職場に、一人、困ったちゃんがいる。いつも身勝手な行動をして、周りをてんてこ舞いさせている人だ。今回のトラブルはそのAさんが突然ある学会(海外)に参加すると表明したことから始まる。

その学会は、誰も知らない、申し込みさえすれば全員口頭発表できるようなまったくのマイナーなものだ。Aさんはその学会に誰にも相談せず演題を提出し、acceptされました、学会に行きます、出張の手続きをお願いします、と何の前触れもなく申し出たのだ。出発は10日ほど先。唐突な申し出に、教室員一同目を白黒させたのは言うまでもない。そして、今日、ボスから、業務としての出張扱いにはできない、自費で行きなさいと言い渡されたら、なんと、さっさと参加を取りやめてしまったのだ。出発日が迫っているから手続きを早くと、事務部からせっつかれて進めつつあった、私事渡航の手続きは全部無駄になってしまった。それはまだいい。許せないのは、費用が出ないとわかるとさっさと参加を取りやめてしまう、その気持ちだ。本当に自分の研究をその学会で発表したかったのなら、自費だって、どんな万難を排したって、参加すべきだ。研究にはそういう情熱が必要だと思う。なのに、費用が出ないとわかると、さっさと参加を取りやめるなんて、海外旅行気分で演題提出をしたと思われても仕方がないだろう。

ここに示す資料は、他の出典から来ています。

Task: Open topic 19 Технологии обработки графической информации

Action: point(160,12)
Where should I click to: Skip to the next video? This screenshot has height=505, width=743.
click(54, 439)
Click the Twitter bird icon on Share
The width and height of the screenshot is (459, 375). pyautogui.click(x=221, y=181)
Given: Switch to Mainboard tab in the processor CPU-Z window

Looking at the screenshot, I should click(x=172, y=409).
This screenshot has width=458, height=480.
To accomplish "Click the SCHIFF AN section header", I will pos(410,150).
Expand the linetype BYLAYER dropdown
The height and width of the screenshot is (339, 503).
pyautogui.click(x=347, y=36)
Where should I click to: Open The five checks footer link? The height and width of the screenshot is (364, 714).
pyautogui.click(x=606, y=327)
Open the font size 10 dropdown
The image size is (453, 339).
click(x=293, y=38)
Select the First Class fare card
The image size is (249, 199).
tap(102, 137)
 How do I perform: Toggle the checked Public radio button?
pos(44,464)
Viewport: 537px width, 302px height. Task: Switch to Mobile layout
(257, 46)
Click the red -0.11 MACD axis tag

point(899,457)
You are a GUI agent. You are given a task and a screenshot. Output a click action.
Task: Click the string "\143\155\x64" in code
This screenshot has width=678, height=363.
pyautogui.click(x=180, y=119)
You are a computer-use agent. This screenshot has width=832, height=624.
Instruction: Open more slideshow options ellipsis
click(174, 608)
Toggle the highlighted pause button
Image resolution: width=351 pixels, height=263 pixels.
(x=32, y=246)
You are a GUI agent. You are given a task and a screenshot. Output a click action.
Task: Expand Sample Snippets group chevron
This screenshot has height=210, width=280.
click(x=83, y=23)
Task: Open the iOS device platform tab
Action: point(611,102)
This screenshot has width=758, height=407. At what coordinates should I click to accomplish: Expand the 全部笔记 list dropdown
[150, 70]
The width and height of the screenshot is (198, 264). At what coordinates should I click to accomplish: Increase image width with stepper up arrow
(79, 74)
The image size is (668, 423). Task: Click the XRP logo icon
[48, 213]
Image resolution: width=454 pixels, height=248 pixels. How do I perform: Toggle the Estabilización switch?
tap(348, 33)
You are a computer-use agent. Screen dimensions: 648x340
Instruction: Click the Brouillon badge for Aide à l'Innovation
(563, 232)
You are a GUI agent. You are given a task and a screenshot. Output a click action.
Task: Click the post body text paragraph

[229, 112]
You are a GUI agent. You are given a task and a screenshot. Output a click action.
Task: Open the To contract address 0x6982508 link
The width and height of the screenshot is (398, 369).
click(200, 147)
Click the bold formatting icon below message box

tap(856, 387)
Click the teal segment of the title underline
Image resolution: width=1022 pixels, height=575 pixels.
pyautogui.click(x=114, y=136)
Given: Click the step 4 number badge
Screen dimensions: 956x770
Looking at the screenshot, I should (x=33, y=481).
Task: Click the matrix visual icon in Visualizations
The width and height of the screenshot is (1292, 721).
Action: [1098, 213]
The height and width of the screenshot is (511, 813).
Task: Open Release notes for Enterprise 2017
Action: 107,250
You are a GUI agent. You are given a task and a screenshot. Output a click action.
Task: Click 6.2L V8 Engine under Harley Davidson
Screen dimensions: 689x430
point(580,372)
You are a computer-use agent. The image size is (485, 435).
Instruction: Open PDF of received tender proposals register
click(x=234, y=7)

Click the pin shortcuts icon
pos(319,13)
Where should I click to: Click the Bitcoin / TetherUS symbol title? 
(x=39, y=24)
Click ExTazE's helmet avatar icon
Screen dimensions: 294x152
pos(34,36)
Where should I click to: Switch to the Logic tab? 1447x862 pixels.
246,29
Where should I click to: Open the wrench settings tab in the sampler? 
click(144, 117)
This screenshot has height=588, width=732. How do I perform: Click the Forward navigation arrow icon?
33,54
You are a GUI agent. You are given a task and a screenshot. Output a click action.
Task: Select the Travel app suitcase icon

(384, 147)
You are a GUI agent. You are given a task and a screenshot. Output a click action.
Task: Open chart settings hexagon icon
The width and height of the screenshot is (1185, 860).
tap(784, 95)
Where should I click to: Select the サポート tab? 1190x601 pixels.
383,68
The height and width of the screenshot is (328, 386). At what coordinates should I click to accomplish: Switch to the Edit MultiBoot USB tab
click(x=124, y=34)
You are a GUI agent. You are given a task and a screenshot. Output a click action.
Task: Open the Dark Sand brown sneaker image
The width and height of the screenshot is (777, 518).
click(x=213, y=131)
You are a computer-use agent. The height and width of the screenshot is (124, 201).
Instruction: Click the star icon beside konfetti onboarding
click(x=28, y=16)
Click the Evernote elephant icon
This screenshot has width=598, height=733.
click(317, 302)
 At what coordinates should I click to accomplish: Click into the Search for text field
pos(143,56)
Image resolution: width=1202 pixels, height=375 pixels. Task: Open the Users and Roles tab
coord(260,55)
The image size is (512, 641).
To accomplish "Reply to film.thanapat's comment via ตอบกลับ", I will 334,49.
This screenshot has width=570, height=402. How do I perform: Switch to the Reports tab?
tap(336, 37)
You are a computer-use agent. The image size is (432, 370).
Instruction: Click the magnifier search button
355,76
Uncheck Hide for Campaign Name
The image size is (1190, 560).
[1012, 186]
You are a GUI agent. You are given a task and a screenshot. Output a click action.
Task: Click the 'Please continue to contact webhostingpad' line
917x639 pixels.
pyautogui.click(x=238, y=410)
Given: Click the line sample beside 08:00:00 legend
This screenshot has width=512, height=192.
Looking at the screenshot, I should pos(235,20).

そもそも、自分の研究を高めるためには、どういう学会に参加したらいいのか、どういう研究内容を発表するればいいのか、指導教官のアドバイスに耳を傾けるべきだ。実務面では、自分の身分でどの程度まで出張が認められるのか、休暇は認められるのか、普段のdutyは誰が代行するのか、そのあたりのことも周りの人とよく相談すべきだろう。そういう相談も質問もなく、突然行くと言われても、ボスにしてみれば管理者としての立場上、はいそうですかと簡単に認めるわけにいかないし、手続きだって組織内の決められた手順に従わなければならないのだから、自分一人の判断だけで行動できないことは、火を見るより明らかだ。そのあたりのことがどうしてわからないのか、まったく不思議だ。社会経験のない人ならまだ教え諭すこともできるが、大の大人に今更社会常識を教育するのもおかしな話だ。いやこれは、それ以前の個人の資質の問題かももしれない。

というわけで、困ったちゃんは職場に一人いれば十分だと、つくづく思た次第。